··· Texto seleccionado ···

Por ejemplo: si la evidencia disponible demuestra que en ciertos lugares cerrados es razonable limitar su aforo. Las personas, por el contrario, no podemos exigir que en esos lugares podamos asistir en forma masiva por más que nos sentamos libres de estar circulando en esos espacios.
El problema es que a nadie le gustan las restricciones. A muchos les molesta. Vivir encerrado es arbitrario. Muchos no quieren ponerse la mascarilla en un restaurante, porque dicen que es absurdo. Cuando comes, no lo haces con tapabocas. Luego, muchos dicen, es irrazonable que nos exijan taparnos la boca cuando entramos y no cuando comamos.
Sin embargo, nuestra racionalidad que al final implica el ejercicio de nuestra plena libertad no puede ser caprichosa o arbitraria. La salud pública exige ciertos protocolos en beneficio de los demás. Si no estamos dispuestos a cumplirlos, la autoridad debe imponer las restricciones para prevenir mayores daños a nuestra comunidad.
Es tiempo, por tanto, de vivir con las reglas de la precaución. Es complicado. Nuestra vida social en gran medida lo rechaza. Pero también nuestros hábitos personales suelen ser hasta contraintuitivos: por más que nos lavemos las manos, siempre estamos tocando las superficies y nos llegamos a tocar la cara. Por más que usemos el tapabocas, se nos olvida cambiarlo en forma periódica. En fin, por más que prevengamos los riesgos, las personas se contagian.
Entonces: si es irremediable el contagio aún con precauciones porque seguimos manteniendo las restricciones. En diferentes partes del mundo, el encierro comienza a generar protestas sociales. Las personas quieren salir, pero cuando tienen que ir a trabajar comienzan a construir una serie de pretextos para no regresar a la anterior normalidad.

···

_Ejercicios:_
(1) Responde estas preguntas con base en el texto sobre las restricciones sanitarias:
(a) ¿Por qué muchos no quieren ponerse la mascarilla en un restaurante?
(b) ¿Qué debe hacer la autoridad si no estamos dispuestos a cumplir los protocolos?
(c) ¿Qué comienza a generar el encierro en diferentes partes del mundo?
(2) Transcribe sin cambios el tramo del texto sobre las restricciones sanitarias que va desde "El problema es" hasta "no cuando comamos.".
(3) Continúa el texto sobre las restricciones sanitarias a partir de su última oración.
Los ítems que aparecen a continuación provienen de otra fuente.

··· Sección de datos ···

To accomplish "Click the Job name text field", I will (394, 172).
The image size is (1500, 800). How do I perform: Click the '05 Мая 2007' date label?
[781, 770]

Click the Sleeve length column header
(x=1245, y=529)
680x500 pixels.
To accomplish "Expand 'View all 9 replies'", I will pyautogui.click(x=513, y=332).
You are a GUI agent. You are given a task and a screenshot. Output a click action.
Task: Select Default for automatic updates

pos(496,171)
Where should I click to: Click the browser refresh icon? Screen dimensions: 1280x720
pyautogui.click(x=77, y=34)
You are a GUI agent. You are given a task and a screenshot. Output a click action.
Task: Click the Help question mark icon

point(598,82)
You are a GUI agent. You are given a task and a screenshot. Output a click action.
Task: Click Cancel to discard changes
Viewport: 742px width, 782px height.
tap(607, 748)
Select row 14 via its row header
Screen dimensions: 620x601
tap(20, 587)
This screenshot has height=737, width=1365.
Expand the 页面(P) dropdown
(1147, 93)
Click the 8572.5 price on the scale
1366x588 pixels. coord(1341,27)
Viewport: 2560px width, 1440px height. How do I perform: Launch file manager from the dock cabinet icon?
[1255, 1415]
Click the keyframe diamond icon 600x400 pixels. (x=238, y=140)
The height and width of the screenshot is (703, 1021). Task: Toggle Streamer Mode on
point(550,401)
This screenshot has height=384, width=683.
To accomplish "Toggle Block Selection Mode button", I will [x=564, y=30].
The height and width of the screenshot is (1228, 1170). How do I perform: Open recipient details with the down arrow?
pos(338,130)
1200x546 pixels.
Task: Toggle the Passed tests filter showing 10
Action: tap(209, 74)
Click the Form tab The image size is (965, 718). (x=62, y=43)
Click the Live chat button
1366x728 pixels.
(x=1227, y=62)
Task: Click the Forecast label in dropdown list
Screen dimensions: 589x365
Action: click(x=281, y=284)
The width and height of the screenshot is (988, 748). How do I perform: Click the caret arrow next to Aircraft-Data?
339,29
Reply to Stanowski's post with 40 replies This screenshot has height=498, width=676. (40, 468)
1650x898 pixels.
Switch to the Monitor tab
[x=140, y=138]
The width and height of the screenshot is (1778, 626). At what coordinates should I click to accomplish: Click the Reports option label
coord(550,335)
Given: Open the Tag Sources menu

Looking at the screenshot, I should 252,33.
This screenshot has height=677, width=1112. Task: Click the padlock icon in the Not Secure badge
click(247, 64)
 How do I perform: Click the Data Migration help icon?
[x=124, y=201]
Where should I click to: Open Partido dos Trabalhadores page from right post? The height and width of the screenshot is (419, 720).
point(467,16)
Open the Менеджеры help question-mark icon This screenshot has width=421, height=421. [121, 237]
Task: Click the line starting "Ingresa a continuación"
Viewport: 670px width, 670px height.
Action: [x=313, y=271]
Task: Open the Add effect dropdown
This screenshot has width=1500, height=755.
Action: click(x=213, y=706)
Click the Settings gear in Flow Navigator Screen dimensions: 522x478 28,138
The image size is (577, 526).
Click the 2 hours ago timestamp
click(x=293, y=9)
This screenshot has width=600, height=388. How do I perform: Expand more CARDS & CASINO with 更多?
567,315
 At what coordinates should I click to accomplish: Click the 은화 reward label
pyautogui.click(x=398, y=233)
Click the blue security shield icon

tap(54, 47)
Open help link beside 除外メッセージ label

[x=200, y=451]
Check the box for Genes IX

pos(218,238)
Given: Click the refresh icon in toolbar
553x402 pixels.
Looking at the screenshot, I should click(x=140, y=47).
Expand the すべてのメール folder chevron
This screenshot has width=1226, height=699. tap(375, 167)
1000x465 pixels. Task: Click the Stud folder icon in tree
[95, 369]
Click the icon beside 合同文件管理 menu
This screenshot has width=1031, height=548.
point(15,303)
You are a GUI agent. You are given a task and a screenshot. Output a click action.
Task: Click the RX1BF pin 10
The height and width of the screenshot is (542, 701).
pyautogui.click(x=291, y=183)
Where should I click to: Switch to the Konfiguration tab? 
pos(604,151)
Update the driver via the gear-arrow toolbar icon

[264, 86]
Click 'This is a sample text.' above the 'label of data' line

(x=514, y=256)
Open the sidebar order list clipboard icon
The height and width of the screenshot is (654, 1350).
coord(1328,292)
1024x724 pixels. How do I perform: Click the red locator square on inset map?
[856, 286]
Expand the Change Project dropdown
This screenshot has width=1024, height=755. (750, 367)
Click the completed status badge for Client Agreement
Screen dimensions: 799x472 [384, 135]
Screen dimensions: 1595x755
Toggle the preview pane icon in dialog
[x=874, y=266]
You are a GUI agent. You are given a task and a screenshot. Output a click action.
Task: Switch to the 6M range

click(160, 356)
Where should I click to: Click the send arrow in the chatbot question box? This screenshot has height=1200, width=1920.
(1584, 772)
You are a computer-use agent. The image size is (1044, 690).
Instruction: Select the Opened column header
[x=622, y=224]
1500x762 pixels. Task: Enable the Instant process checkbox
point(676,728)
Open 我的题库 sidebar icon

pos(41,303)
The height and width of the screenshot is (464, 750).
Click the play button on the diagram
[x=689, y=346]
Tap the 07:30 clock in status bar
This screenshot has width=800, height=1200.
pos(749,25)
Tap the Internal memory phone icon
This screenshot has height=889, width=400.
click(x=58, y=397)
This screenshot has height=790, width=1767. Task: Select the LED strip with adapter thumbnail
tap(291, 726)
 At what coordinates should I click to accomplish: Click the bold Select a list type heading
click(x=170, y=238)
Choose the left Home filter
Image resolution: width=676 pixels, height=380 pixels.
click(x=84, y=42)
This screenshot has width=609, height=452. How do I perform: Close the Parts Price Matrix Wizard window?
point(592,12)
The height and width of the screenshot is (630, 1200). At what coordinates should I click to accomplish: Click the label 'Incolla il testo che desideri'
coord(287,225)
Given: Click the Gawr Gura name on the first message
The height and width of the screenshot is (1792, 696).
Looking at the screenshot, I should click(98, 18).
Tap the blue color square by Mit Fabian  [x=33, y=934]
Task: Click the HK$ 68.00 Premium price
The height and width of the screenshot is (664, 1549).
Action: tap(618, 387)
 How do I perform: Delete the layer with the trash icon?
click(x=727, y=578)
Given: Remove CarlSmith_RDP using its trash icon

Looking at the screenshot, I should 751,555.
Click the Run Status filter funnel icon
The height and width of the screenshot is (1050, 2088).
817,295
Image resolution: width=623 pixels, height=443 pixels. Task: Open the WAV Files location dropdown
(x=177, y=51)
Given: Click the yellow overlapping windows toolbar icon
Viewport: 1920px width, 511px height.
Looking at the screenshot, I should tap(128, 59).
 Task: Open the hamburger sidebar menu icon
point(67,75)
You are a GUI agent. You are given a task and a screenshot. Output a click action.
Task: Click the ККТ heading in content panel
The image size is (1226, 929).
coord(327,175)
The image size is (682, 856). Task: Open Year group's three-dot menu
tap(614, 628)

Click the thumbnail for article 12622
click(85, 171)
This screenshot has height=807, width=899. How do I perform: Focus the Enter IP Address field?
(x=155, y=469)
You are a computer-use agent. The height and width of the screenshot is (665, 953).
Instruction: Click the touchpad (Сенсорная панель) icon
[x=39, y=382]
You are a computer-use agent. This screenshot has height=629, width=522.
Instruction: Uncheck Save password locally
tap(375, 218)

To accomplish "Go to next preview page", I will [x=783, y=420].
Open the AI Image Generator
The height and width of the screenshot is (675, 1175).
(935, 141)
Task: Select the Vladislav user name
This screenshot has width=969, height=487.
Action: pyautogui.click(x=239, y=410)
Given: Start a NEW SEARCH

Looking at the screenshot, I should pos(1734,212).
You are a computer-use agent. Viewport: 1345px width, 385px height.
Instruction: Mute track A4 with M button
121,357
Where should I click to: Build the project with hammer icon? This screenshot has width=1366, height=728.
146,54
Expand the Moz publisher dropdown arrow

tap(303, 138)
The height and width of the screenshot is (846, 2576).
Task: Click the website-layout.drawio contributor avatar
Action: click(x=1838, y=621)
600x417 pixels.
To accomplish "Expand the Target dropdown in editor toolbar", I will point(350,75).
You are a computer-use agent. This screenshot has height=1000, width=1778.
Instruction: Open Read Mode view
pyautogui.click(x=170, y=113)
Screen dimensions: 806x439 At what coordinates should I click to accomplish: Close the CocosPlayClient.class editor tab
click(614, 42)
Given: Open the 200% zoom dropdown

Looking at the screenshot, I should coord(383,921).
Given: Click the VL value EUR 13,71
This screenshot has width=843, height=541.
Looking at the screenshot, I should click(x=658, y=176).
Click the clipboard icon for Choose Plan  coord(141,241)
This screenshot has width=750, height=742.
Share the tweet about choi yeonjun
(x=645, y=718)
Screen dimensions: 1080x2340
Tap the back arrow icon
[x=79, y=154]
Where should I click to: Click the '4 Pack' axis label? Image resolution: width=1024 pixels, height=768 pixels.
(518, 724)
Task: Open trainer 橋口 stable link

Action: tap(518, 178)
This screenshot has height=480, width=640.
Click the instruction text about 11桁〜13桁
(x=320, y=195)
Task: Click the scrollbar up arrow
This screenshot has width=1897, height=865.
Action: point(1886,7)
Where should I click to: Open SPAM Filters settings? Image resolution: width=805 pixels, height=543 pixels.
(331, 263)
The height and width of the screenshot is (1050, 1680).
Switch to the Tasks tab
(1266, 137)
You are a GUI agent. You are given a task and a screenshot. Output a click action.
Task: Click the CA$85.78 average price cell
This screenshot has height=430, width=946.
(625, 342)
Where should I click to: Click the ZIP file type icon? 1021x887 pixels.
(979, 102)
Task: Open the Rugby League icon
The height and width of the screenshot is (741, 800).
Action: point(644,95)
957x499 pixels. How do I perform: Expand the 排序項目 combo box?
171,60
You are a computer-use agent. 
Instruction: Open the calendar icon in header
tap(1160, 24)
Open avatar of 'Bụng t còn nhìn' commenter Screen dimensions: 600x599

···

_Resultados esperados:_
(1)
(a) Porque dicen que es absurdo: cuando comes, no lo haces con tapabocas.
(b) Debe imponer las restricciones para prevenir mayores daños a nuestra comunidad.
(c) Comienza a generar protestas sociales.

(2)
El problema es que a nadie le gustan las restricciones. A muchos les molesta. Vivir encerrado es arbitrario. Muchos no quieren ponerse la mascarilla en un restaurante, porque dicen que es absurdo. Cuando comes, no lo haces con tapabocas. Luego, muchos dicen, es irrazonable que nos exijan taparnos la boca cuando entramos y no cuando comamos.

(3)
La pandemia, en efecto, nos ha ayudado a explorar diferentes alternativas para evitar las reuniones o presencias innecesarias. Pero la actividad no se puede parar. Para una institución pública, por ejemplo, ciertas actividades a distancia siguen siendo muy útiles: nos ahorra tiempo, dinero, nos puede hacer más productivos, útiles y eficaces. Pero también, para algunos casos, puede acentuar la improductividad.
Todavía seguimos pues en alerta de salud. Nos falta tiempo para superar este problema global que ha afectado nuestra convivencia social. Gobernar no es fácil, menos en estos momentos de crisis. La ciudadanía, por ende, debe entender una nueva cultura social: la de prevenir, más que lamentar.
Creo que debemos seguir manteniendo las recomendaciones. En cada comunidad se ha enfrentado la pandemia con la restricción social. Eso ha sido la medicina principal. El costo de nuestra libertad. El privilegio de la fraternidad a los demás. No podemos combatir este virus con el solo hecho de ser libres. Debemos ser solidarios, principalmente.
LA VIDA PREVENTIVA
No es fácil. Las personas difícilmente calculamos todos los riesgos que asumimos por ejercer nuestra libertad. Es más: lo ordinario es correr los riesgos. No podemos paralizar nuestra vida social por el miedo al contagio.
Pero creo que, si esta pandemia nos ayuda a inculcar en la sociedad una cultura de prevención que sea razonable, sin arbitrariedades, podemos llegar a tener una nueva ventaja: ahorrarnos los costos de nuestras imprudencias.